Друзья еще долго совещались о преимуществах этого плана и средствах его выполнения. Затем Тирадо загасил свечу, и оба, тщательно укутавшись в плащи, пробрались на улицу, где немедленно расстались, не простившись друг с другом» ни единым словом, ни одним пожатием руки.
IV
Королевский замок в Брюсселе, после того, как Альба въехал в него, был приноровлен к потребностям и целям нового хозяина. Весь нижний этаж огромного здания превратили в казарму, в которой телохранители герцога пребывали постоянно, а части гарнизона – поочередно. Первый этаж состоял из гостиных и парадных апартаментов, в которых происходили торжественные приемы, и из нескольких отделений канцелярий; на втором этаже размещались частные комнаты герцога и его тайный кабинет; прислуге и нескольким чиновникам, которых герцог желал иметь всегда у себя под рукой, были отведены для жительства верхние мансарды. Все здание в длину и по всем этажам было перерезано широким коридором, отделявшим передние комнаты от выходивших во двор, и этот коридор пересекали в нескольких местах узкие проходы. В первые два этажа вела великолепная парадная лестница, а в мансарды – черная лестница, устроенная в расположенной на дворе башенке; отсюда существовали входы и во все остальные этажи, но в настоящее время эти двери были забиты наглухо. Таким образом, верхние комнаты находились под постоянной охраной снизу, а в главном коридоре в разных местах были расставлены часовые.

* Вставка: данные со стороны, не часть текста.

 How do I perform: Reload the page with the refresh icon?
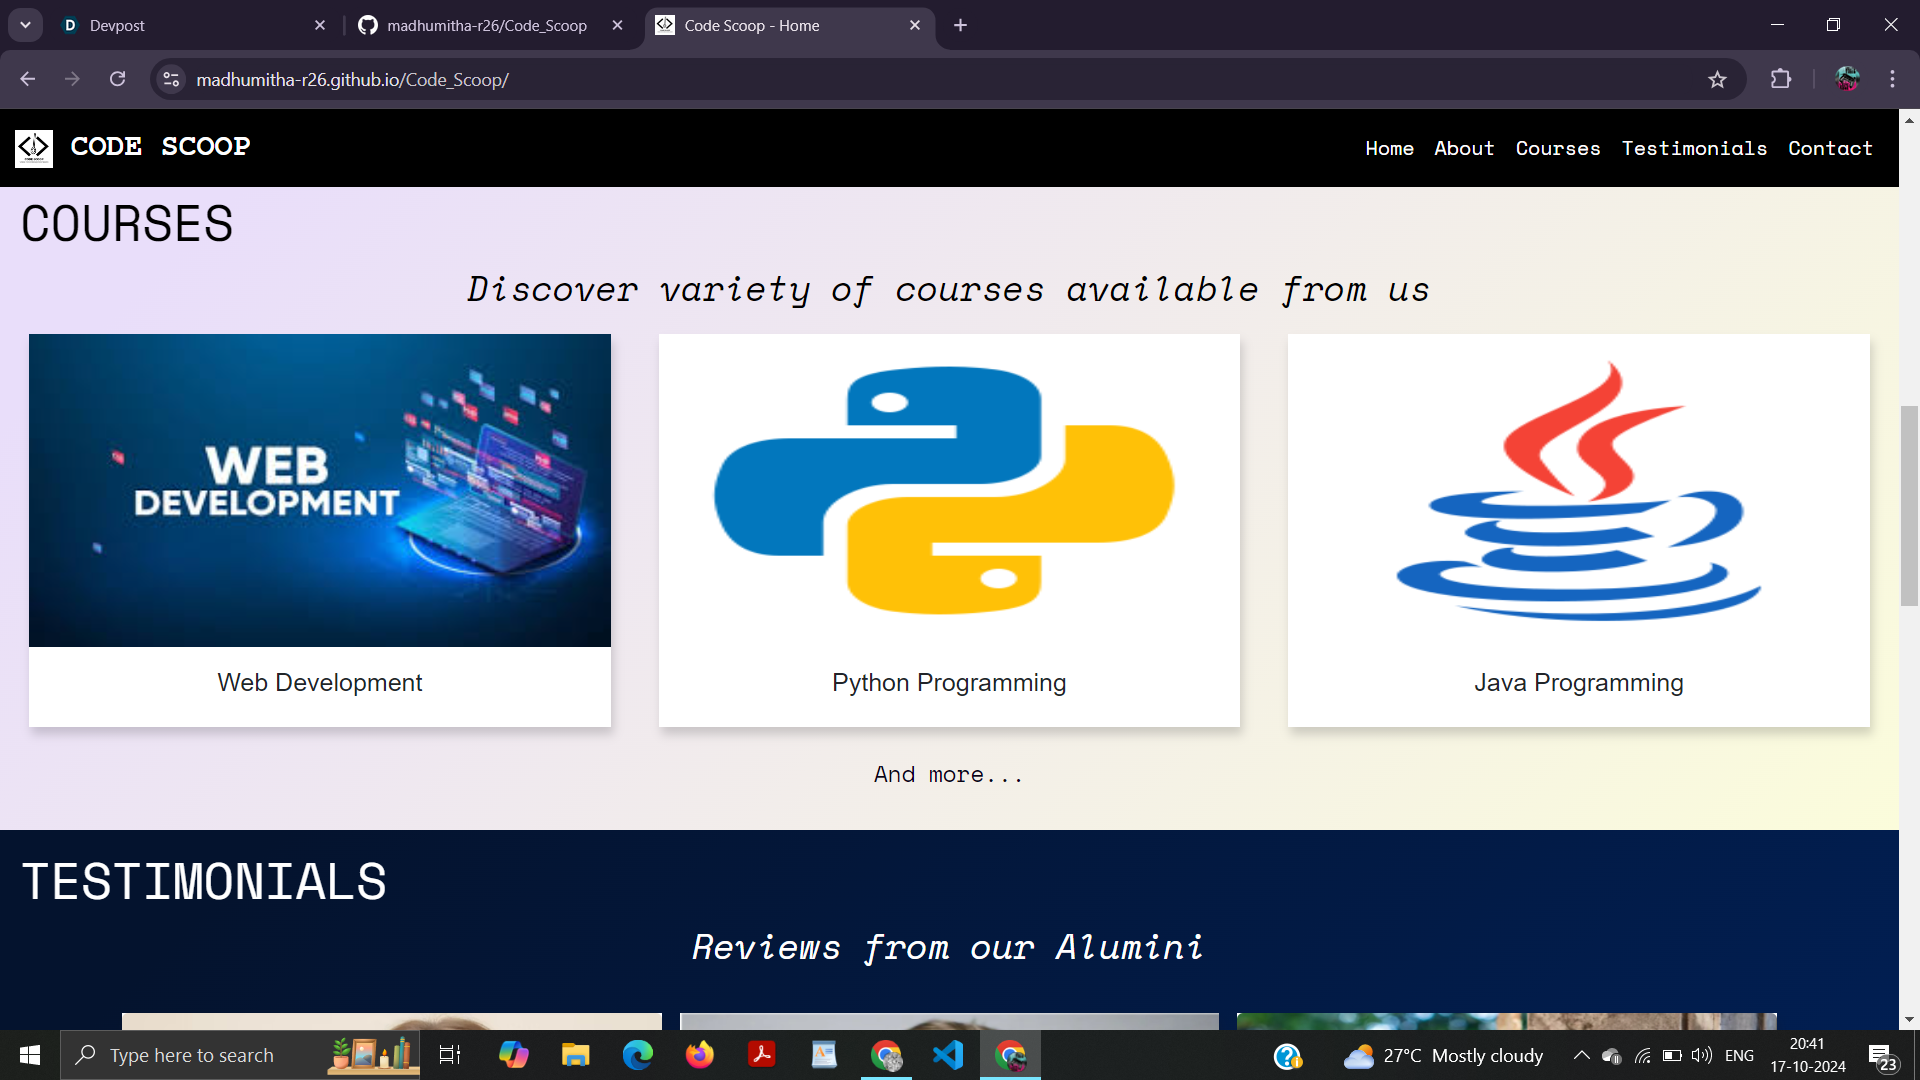tap(118, 80)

В числе союзников Тирадо был человек, в молодости занимавшийся расписыванием потолков и поэтому приобретший некоторые познания и навыки в живописи. Одна скверная штука заставила его бросить это занятие и поступить в войско испанского короля. Благодаря этому человеку, Тирадо получил план дворца во всех его мельчайших подробностях и изучил их так основательно. Он видел своим живым воображением все уголки так явственно, как будто уже давно жил там.